I don't know at the moment what I want to learn about - my mind is stuffed and I need to let what I've learned assimilate. Given time to feel comfortable using some of what I've tried, I'll be more ready to move on. But maybe in smaller chunks ... like one app at a time. I do know that it was way more than ten hours!

Week 9 #22 Downloading Media - or DVRing the Web



Of course, I'm weeks behind on my DVR watching (that's the Comcast version of inferior TIVO,) so now all I need is to add more stuff to watch and listen to. Of course, if I check it out from Overdrive, at least it will return itself on time! I've watched Henry the VIII and His 6 Wives, only to discover it's the abridged version (sniff) which came down as quite watchable on my computer screen - maybe because I'm nose to nose with the screen (of course I brought my laptop to work so I could take advantage of the faster downloading speed!.)

Free ebook sites are just full of stuff I've always been meaning to read, but never did, and probably wouldn't now listen to them unless I was trapped in an airport. All the good stuff is for pay, or on library sites ... if I want to listen to a book it won't be the Illiad, it will be vampires or werewolves or dragons or ... maybe a bit of poetry read by a really good voice actor. What I've listened to on LibriVox is very uneven as far as the voices are concerned - I've shut down things within paragraphs because the voice was just reading Robert Frost like a cereal box. LibriVox is easy to use, and since it's free - just moving on isn't painful. I especially like not having to create an account to listen to something, since I've got acres of passwords out of the istar project to remember already. Wowio is more interesting visually, however.

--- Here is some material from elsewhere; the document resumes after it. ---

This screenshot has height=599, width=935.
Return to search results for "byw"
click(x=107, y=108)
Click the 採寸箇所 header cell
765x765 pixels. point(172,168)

However, on our library site, I've discovered to my dismay that things I do want to download are often on waiting lists - hey, just like the new dvds!

Week 9 #21 Sodding Podding ...



Well at least the word of the year in 2005 wasn't "woot."

I have I-tunes installed at home - which would make this so much easier, but since I'm at work (looks pointedly at Network Services) it must be done otherwise.

Digging around, I've listened to Syd Lieberman tell stories, subscribed to LibVibe a library news service, and an ALA bootcamp on Web 2.0 (may only dip a toe into that one,) and added feeds for many storytelling podcasts until I made myself stop.

SO, I've added the RSS Bloglines feed, uh feeds, well - many feeds. But I don't know when I'll have time to listen. Of course, as noisy as the library gets, headphones might make it easier to listen, learn and type reports.